TRAMA
Mentre camminavo per le strade di Taipei in cerca di volti per il mio film, alcuni versi hanno cominciato a risuonare nella mia mente.
Li ho trascritti:
«C’è una luce, c’è una storia.
Il tuo volto mi parla del trascorrere del tempo e di luoghi che hai attraversato.
Nei tuoi occhi, un velo di confusione e di tristezza.
C’è una luce, c’è una storia.
Il tuo volto mi parla dell’amore e dei luoghi in cui si nasconde.
Nei tuoi occhi, un riflesso di luce, e il buio».

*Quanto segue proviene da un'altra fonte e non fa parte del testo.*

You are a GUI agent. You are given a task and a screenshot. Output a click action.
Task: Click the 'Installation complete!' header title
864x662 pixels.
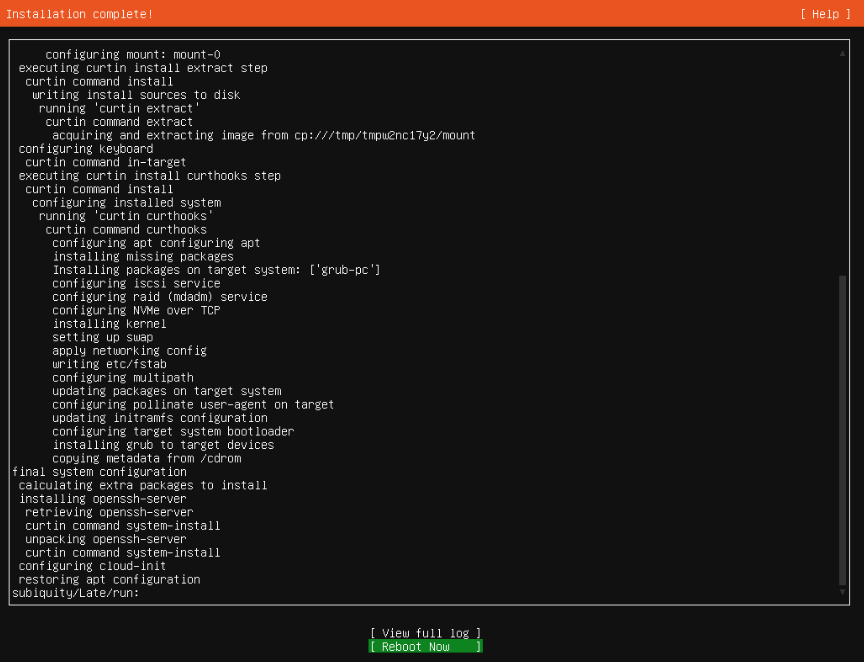pos(80,14)
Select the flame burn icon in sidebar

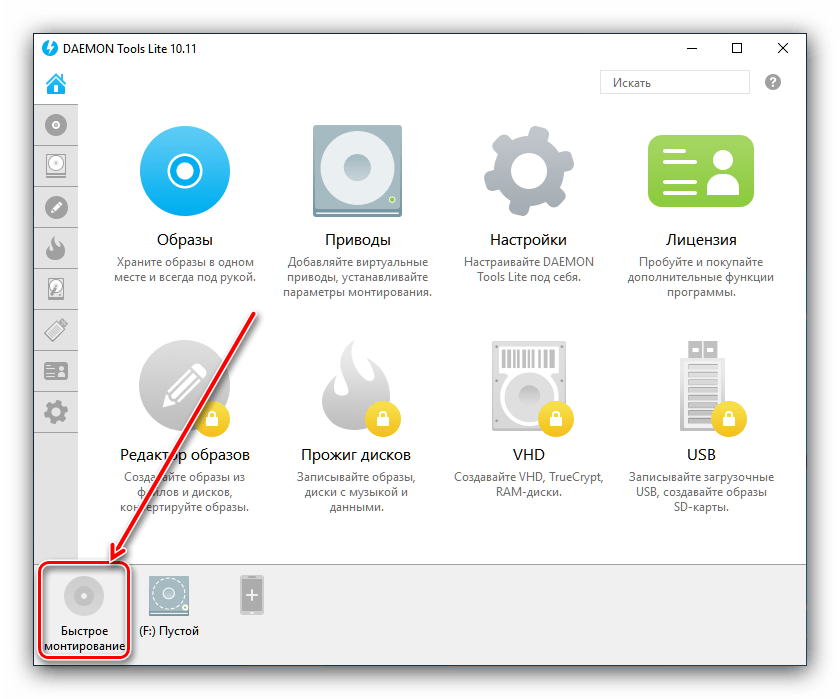pos(56,248)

Questo è il significato del film.
(Tsai Ming-Liang)
RECENSIONI
Esordio: “Quello che vedo sullo schermo è diverso”. È questa la sicura affermazione di un’anziana signora inquadrata in primissimo piano, mentre si “specchia” in un monitor.

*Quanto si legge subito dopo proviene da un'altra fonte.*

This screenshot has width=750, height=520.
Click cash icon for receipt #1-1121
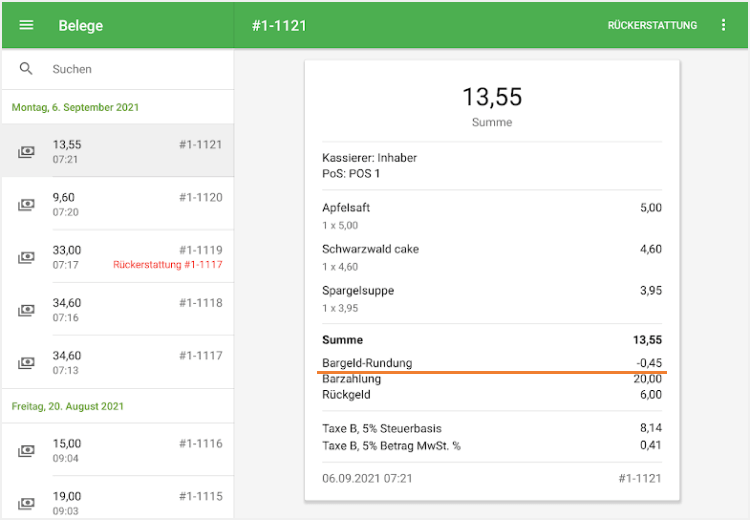point(27,152)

Epilogo (falso): Lee-Kang Sheng, attore feticcio di Tsai Ming-liang, posizionato esattamente al centro del frame (l’unico dei presenti, curiosamente, a non essere decentrato), parla della propria somiglianza fisica con il padre e dice: “Secondo mia madre, sono identico a mio padre quando era giovane… ormai non sono più tanto giovane nemmeno io”.

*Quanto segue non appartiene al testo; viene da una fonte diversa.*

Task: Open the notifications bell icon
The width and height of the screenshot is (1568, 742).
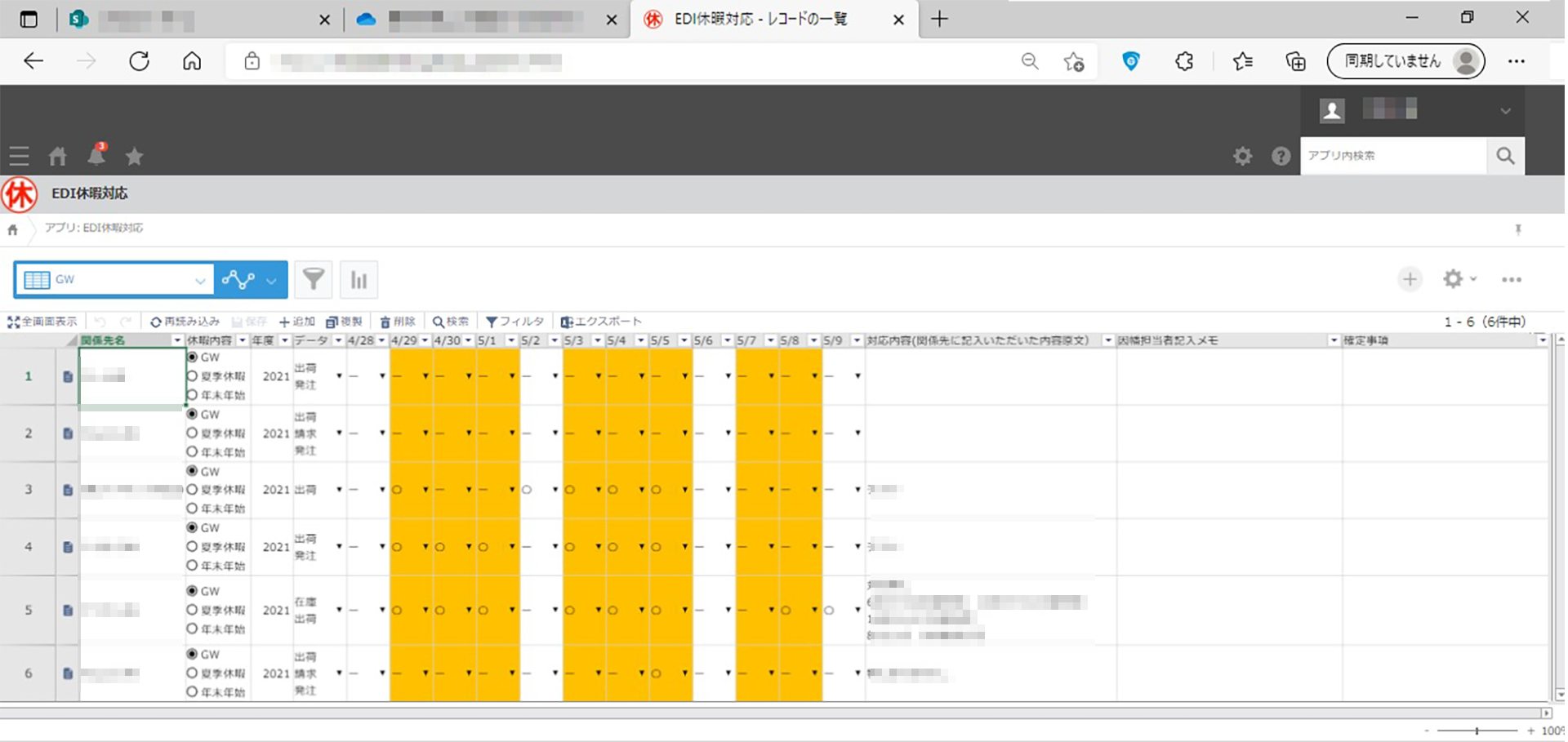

Il film del grande regista di Taiwan oscilla tra questi due poli: da un lato, il cinema sembra essere indissolubilmente legato alla materia che si trova a filmare; dall’altro, i corpi stessi si presentano come puri avatar, veicoli di una manifestazione altra, fuori e oltre il piano fisico.
L’interlocutore è lo stesso Tsai, oppure la complice macchina da presa, distante eppure implacabile nella propria distruzione prospettica. I volti senili che abitano Ni De Lian sono, infatti, schiacciati dal teleobiettivo su un’impalpabile superficie, esibiti nella loro corporeità in disfacimento. Questa volta, a differenza del precedente lavoro in VR The Deserted, opera nella quale lo spettatore si (dis)incarnava nel corpo-macchina-da-presa per divenire tutt’uno con l’ambiente circostante, Tsai sceglie di avvicinarsi ai corpi e di filmare esclusivamente primi piani, volti scolpiti da un’illuminazione che, in accordo con la dimensione ottica, rende ectoplasmatico (e, paradossalmente, iper-presente) il salone – teatro che li contiene.
Oltre alla durata, quindi, si aggiunge una prossimità che solo in apparenza pone l’accento sulla dimensione fisica, materica dei protagonisti. Ciascun personaggio, del resto, condivide con il cineasta i propri dolori e rimugina sui molti rimpianti, testimoniando il venir meno stesso del corpo: c’è chi fa esercizi per tonificare lingua e muscoli facciali (“le persone di una certa età devono farlo”, si ripete), chi racconta i propri fallimenti sentimentali e professionali, chi si addormenta in completo e fiducioso abbandono.
È lo svuotamento finale, con il grande salone disabitato, a costituire il superamento dell’onnipresente corpo-volto: una lunga inquadratura, che indugia sullo spazio vuoto e sulle micro-variazioni della luce che filtra dalle vetrate, ci lascia contemplare quel piano invisibile appena evocato all’inizio, la materia oscura differente che segna il margine tra macchina da presa e soggetto.